* _Exercise description_: In the material below, tally the lines that include the string "will", then write down only the total.

* _Data_:
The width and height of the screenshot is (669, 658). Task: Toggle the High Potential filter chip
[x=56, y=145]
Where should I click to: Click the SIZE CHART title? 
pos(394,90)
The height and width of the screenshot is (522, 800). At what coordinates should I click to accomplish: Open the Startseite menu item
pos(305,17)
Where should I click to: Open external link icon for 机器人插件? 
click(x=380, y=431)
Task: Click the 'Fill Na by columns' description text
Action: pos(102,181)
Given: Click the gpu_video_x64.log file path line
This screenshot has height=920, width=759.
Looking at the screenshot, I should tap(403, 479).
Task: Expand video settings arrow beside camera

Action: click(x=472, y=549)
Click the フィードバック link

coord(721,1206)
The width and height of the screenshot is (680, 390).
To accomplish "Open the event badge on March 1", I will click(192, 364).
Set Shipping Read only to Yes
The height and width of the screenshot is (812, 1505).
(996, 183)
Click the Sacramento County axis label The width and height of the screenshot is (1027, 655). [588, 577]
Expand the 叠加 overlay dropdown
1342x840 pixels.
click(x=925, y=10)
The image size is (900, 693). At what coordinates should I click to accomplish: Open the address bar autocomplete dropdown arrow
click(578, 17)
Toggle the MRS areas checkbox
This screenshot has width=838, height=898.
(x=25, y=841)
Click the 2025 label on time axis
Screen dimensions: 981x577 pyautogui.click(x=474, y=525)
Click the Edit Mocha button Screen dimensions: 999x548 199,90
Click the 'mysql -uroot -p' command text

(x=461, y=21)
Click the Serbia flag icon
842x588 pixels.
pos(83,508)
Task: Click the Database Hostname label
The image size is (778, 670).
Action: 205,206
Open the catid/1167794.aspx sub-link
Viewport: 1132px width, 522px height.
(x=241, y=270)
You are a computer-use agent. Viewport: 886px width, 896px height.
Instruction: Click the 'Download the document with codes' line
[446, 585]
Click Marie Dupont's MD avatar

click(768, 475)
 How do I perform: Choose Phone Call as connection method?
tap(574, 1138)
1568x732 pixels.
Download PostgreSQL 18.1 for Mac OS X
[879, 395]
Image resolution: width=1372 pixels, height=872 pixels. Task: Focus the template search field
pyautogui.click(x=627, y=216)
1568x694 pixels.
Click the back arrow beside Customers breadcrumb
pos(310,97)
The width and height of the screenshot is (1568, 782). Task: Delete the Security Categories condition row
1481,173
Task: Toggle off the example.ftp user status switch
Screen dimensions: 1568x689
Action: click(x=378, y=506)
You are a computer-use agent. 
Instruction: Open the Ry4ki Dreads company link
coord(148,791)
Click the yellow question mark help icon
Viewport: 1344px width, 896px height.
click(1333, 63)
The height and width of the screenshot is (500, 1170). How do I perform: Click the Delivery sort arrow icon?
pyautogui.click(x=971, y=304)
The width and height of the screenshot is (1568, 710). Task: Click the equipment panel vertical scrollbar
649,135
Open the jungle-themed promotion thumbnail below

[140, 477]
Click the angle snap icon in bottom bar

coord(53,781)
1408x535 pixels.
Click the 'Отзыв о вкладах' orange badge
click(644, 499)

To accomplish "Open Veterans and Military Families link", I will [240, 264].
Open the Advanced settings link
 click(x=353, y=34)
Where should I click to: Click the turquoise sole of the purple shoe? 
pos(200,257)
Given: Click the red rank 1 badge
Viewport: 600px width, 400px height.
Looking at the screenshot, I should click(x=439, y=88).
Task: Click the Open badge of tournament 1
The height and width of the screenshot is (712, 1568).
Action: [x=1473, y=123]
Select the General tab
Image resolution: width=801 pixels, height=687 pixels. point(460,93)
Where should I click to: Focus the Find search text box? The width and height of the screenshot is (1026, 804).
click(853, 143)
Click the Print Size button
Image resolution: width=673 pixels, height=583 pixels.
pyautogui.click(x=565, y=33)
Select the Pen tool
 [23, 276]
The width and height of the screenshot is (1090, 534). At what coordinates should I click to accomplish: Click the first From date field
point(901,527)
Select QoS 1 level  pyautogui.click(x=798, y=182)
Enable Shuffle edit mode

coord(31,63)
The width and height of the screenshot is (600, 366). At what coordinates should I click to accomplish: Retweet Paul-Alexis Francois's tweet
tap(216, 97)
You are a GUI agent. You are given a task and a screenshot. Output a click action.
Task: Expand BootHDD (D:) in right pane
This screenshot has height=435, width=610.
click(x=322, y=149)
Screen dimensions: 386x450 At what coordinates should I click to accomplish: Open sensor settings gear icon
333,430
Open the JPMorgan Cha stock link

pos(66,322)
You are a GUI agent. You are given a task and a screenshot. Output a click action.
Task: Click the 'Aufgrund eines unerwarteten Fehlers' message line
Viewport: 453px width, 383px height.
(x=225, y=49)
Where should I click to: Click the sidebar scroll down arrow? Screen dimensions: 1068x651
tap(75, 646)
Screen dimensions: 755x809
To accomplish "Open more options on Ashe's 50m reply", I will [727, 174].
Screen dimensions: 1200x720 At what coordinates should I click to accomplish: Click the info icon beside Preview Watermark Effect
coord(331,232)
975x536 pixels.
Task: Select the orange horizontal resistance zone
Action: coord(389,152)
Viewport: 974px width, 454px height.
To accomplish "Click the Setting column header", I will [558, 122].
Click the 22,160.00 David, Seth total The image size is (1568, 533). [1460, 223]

* _Result of this task_: 4